Circulating CD36 and oxLDL levels are associated with cardiovascular risk factors in young subjects
1 Laboratorio de Investigación en Obesidad y Diabetes, Unidad Académica de Ciencias Químico Biológicas, Universidad Autónoma de Guerrero, Chilpancingo, Guerrero, México
2 Departamento de Biología Molecular y Genómica, Instituto de Investigación en Ciencias Biomédicas, Centro Universitario de Ciencias de la Salud, Universidad de Guadalajara, Guadalajara, Jalisco, México
BMC Cardiovascular Disorders 2014, 14:54 doi:10.1186/1471-2261-14-54Published: 28 April 2014
Cardiovascular disease (CVD) results from a combination of abnormalities in lipoprotein metabolism, oxidative stress, chronic inflammation, and susceptibility to thrombosis. Atherosclerosis is the major cause of CVD. CD36 has been shown to play a critical role in the development of atherosclerotic lesions by its capacity to bind and promote endocytosis of oxidized low-density lipoprotein (oxLDL) and is implicated in the formation of foam cells. The purpose of this research was to evaluate whether there is an association of sCD36 and oxLDL levels with cardiovascular risk factors in young subjects.

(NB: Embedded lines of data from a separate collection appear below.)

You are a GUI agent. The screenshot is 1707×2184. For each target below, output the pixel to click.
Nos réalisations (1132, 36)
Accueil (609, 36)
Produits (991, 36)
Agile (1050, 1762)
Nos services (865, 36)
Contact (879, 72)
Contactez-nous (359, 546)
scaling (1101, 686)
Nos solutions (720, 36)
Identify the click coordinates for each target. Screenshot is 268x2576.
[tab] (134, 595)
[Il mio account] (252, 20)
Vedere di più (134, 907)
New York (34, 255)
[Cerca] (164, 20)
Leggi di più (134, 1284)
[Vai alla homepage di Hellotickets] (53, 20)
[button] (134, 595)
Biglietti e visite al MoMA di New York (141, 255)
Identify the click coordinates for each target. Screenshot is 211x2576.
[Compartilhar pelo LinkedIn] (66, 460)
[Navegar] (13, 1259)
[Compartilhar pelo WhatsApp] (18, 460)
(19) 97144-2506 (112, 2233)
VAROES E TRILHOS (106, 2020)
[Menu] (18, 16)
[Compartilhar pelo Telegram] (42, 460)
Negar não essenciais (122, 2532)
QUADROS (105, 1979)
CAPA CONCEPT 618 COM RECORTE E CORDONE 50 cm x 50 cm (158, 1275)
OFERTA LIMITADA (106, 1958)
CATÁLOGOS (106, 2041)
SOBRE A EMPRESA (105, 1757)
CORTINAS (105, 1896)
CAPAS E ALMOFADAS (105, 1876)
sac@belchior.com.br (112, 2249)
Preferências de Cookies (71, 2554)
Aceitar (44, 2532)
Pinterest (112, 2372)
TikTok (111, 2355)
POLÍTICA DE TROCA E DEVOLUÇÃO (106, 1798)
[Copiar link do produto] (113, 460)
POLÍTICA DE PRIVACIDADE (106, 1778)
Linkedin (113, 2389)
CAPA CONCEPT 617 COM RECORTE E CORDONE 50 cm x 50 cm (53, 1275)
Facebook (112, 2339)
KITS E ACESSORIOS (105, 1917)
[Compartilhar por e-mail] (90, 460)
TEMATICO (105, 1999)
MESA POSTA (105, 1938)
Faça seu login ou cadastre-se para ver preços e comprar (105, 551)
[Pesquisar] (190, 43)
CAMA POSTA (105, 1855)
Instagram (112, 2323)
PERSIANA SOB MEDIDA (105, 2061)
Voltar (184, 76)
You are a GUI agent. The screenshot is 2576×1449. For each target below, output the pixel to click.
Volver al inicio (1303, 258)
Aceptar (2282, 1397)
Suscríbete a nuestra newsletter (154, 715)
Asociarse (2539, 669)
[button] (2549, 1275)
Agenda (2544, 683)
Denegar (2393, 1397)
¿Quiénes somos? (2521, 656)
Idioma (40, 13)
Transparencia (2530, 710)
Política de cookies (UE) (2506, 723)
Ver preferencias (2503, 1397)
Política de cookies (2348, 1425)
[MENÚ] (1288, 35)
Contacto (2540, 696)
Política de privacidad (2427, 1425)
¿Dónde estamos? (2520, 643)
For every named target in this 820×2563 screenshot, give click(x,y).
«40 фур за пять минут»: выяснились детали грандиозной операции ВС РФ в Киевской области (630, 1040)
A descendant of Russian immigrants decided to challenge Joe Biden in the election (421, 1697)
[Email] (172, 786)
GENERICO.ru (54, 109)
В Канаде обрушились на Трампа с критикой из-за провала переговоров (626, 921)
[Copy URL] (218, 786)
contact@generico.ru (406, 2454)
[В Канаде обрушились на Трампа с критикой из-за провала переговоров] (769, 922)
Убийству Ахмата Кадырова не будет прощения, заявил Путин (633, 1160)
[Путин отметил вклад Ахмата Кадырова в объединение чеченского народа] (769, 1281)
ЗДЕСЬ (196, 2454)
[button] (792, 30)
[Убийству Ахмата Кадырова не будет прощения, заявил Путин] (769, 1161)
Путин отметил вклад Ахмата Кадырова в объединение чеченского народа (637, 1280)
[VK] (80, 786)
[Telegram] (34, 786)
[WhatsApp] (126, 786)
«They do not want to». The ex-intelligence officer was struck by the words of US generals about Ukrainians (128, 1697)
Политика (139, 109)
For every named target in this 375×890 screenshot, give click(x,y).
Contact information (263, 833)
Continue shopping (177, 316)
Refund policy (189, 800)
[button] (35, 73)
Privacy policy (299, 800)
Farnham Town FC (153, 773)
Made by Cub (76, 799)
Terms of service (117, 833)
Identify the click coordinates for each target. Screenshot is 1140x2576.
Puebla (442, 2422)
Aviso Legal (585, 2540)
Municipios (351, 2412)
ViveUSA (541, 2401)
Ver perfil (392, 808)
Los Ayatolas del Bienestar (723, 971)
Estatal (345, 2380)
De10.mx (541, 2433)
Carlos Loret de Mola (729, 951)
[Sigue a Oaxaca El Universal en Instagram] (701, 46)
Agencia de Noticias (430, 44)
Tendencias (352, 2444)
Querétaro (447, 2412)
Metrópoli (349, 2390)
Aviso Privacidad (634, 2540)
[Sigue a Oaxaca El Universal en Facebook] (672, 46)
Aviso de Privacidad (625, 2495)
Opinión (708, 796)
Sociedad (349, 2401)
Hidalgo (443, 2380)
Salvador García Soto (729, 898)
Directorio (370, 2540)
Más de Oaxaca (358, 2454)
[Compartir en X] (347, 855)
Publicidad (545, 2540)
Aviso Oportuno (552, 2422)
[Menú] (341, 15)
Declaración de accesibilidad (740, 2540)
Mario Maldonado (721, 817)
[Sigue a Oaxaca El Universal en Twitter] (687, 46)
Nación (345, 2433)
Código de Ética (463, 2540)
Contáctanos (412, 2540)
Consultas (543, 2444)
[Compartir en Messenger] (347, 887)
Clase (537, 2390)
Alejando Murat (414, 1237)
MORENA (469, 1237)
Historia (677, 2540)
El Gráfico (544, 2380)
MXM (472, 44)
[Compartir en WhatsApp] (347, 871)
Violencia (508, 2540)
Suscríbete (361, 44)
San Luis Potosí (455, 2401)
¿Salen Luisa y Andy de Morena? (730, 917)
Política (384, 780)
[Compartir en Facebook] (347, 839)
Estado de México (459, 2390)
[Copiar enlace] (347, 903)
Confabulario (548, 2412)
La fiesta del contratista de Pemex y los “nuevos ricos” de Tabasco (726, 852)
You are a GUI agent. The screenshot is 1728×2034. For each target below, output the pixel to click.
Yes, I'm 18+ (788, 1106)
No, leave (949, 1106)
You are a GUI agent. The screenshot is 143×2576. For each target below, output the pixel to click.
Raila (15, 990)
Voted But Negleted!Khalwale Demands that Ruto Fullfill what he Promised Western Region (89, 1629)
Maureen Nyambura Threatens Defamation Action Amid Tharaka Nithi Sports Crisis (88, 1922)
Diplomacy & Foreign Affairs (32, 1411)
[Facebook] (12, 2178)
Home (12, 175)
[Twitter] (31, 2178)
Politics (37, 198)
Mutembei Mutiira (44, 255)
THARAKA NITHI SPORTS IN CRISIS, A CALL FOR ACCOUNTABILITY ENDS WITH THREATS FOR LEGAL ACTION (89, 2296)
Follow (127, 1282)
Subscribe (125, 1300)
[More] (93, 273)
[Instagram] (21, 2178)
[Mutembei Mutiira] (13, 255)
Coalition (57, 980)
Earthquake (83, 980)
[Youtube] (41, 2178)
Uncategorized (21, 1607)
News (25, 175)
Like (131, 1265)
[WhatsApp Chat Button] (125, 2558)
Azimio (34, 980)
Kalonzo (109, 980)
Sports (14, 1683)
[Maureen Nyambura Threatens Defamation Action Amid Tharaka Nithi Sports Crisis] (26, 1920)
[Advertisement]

A total of 188 subjects, 18 to 25 years old, 133 normal-weight and 55 obese subjects from the state of Guerrero, Mexico were recruited in the study. The lipid profile and glucose levels were measured by enzymatic colorimetric assays. Enzyme-linked immunosorbant assays (ELISA) for oxLDL and sCD36 were performed. Statistical analyses of data were performed with Wilcoxon- Mann Whitney and chi-square tests as well as with multinomial regression.
TC, LDL-C, TG, oxLDL and sCD36 levels were higher in obese subjects than in normal-weight controls, as well as, monocyte and platelet counts (P < 0.05). Obese subjects had 5.8 times higher risk of sCD36 in the third tertil (>97.8 ng/mL) than normal-weight controls (P = 0.014), and 7.4 times higher risk of oxLDL levels in third tertile (>48 U/L) than control group. The subjects with hypercholesterolemia, hypertriglyceridemia, fasting impaired LDL-C had a higher risk of oxLDL levels in the third tertile (>48 U/L) than the control group (P < 0.05).
Circulating CD36 and oxLDL levels are associated with cardiovascular risk factors in young subjects and may be potential early markers for cardiovascular disease (CVD).